**EXTRACTED DATA:**
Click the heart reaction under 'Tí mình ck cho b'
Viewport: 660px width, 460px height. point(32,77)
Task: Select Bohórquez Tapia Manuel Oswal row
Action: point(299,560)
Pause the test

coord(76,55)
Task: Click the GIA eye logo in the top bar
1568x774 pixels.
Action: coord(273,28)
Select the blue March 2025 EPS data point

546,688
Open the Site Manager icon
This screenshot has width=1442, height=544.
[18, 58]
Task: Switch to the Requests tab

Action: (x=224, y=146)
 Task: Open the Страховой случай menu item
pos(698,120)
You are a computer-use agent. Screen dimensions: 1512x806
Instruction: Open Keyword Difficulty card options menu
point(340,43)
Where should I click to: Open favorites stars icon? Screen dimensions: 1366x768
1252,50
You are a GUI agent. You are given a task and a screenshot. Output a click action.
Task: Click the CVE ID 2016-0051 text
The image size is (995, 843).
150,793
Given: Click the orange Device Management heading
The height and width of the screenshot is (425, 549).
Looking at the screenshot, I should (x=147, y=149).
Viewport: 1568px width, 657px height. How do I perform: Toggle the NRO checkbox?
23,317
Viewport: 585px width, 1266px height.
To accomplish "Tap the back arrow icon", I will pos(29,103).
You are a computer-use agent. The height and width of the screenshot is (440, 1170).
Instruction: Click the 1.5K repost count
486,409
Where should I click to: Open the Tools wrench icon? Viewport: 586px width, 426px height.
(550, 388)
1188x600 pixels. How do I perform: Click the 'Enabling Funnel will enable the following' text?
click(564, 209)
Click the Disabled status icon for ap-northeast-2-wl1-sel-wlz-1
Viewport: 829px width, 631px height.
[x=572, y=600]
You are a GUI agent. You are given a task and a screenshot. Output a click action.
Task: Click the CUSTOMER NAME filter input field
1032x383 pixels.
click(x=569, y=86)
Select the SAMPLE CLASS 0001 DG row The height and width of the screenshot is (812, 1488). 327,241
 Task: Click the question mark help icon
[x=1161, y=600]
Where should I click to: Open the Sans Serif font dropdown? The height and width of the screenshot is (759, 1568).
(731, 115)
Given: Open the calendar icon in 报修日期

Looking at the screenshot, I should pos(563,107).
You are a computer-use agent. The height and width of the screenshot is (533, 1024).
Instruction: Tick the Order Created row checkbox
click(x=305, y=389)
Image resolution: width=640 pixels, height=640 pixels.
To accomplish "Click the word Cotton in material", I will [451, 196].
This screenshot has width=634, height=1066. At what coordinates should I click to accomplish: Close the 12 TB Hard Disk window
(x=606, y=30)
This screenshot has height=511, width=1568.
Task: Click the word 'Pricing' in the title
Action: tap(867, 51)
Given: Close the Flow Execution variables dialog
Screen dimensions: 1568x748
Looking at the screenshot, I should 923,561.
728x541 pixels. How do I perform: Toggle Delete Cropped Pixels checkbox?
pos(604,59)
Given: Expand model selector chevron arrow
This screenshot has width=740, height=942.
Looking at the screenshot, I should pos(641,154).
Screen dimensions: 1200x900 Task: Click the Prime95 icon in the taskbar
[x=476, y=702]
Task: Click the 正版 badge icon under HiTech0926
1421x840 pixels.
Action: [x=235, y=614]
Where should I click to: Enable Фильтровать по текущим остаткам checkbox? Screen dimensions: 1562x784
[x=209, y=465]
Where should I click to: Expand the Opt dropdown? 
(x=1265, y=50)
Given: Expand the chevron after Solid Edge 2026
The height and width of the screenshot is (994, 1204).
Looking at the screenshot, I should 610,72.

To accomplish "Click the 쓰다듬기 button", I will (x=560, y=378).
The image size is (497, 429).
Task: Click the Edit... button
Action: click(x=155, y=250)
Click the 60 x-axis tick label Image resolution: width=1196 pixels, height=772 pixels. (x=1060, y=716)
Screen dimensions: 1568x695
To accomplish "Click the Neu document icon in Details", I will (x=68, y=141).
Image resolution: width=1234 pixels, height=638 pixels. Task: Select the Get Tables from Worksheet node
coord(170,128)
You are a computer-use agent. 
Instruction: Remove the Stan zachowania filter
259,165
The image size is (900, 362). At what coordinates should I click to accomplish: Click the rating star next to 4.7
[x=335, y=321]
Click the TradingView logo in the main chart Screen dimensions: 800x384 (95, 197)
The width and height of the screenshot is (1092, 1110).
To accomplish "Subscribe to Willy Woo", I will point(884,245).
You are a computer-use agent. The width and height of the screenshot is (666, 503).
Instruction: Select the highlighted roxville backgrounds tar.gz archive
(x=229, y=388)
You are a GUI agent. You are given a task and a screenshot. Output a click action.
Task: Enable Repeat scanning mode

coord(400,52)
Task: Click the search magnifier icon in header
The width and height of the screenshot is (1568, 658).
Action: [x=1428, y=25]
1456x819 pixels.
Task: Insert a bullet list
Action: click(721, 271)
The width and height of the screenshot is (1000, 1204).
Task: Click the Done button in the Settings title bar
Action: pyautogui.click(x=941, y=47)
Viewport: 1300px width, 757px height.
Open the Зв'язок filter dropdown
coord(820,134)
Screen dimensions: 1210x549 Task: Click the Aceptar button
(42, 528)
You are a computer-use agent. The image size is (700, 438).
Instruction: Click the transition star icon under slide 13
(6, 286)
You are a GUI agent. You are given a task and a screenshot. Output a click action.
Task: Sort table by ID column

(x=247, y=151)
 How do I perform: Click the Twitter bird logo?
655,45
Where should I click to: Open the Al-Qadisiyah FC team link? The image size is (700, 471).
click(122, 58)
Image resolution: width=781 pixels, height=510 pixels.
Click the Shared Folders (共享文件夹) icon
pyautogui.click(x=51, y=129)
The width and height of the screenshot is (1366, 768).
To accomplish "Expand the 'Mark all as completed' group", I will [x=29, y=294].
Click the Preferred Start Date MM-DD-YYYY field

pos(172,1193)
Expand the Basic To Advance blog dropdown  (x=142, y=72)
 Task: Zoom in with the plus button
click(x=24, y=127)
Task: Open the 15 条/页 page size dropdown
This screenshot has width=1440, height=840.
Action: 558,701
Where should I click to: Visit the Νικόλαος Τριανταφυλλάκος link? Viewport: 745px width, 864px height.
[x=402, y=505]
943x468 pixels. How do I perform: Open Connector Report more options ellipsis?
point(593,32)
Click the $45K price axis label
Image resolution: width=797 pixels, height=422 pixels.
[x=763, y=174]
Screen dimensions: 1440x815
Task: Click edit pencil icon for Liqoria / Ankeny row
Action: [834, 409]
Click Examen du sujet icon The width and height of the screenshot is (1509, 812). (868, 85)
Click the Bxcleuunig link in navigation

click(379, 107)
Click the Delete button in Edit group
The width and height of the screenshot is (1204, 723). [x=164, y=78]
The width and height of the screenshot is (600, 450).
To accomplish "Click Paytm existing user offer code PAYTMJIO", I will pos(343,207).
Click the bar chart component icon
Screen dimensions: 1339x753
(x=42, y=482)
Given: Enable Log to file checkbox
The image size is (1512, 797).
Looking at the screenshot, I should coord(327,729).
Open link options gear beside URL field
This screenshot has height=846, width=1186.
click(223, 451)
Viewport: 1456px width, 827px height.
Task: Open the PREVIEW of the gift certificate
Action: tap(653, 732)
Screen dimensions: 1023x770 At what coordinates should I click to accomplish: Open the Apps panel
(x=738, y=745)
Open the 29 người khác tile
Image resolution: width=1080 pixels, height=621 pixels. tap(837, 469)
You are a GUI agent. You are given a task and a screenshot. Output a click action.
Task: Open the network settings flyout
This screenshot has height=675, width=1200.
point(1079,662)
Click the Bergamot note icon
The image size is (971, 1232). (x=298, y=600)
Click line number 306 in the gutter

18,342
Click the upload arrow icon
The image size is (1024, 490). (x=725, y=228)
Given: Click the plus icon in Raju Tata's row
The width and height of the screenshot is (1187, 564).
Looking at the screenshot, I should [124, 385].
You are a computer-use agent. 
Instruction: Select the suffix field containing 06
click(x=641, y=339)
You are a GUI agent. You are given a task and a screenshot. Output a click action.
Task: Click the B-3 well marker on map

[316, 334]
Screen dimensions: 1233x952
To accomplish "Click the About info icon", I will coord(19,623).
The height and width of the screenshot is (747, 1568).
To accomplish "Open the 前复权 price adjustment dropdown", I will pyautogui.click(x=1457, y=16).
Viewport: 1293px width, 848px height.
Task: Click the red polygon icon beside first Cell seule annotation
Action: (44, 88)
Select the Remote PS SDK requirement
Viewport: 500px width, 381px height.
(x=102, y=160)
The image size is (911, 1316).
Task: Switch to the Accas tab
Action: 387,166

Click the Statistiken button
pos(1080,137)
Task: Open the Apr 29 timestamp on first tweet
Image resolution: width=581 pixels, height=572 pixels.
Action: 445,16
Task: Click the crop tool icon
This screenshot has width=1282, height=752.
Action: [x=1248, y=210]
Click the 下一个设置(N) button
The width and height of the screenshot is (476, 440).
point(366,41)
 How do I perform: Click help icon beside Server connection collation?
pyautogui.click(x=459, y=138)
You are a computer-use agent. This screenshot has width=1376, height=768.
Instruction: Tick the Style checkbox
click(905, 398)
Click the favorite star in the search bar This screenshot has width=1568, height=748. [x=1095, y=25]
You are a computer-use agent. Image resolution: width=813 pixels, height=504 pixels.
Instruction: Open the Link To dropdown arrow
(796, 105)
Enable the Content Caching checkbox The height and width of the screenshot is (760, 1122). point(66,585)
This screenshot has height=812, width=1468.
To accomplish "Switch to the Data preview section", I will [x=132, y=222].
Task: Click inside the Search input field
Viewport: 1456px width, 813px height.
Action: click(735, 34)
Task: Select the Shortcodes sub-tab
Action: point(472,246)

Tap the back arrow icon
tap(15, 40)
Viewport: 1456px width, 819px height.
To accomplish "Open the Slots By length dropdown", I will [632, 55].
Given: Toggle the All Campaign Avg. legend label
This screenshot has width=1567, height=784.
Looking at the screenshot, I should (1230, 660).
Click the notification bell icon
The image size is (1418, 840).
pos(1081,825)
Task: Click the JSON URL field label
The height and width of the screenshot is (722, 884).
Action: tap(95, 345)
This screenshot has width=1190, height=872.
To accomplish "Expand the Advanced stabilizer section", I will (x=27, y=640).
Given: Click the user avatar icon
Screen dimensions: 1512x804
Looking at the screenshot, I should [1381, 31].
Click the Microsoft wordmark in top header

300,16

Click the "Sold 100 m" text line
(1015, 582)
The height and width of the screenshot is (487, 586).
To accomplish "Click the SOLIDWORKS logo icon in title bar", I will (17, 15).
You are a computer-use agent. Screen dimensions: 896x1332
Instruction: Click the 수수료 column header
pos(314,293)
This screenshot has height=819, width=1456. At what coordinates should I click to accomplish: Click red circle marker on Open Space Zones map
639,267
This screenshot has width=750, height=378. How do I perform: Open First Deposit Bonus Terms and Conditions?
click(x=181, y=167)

**AIM OF THE EXERCISE:**
Copy the items from the line with "Click the TradingView" to the line with "coord(820,134)", swapping "magnifier" for "magnifying glass" and leaving everything else unchanged.

**SOLUTION FOR THIS TASK:**
Click the TradingView logo in the main chart Screen dimensions: 800x384 (95, 197)
The width and height of the screenshot is (1092, 1110).
To accomplish "Subscribe to Willy Woo", I will point(884,245).
You are a computer-use agent. The width and height of the screenshot is (666, 503).
Instruction: Select the highlighted roxville backgrounds tar.gz archive
(x=229, y=388)
You are a GUI agent. You are given a task and a screenshot. Output a click action.
Task: Enable Repeat scanning mode

coord(400,52)
Task: Click the search magnifying glass icon in header
The width and height of the screenshot is (1568, 658).
Action: [x=1428, y=25]
1456x819 pixels.
Task: Insert a bullet list
Action: click(721, 271)
The width and height of the screenshot is (1000, 1204).
Task: Click the Done button in the Settings title bar
Action: pyautogui.click(x=941, y=47)
Viewport: 1300px width, 757px height.
Open the Зв'язок filter dropdown
coord(820,134)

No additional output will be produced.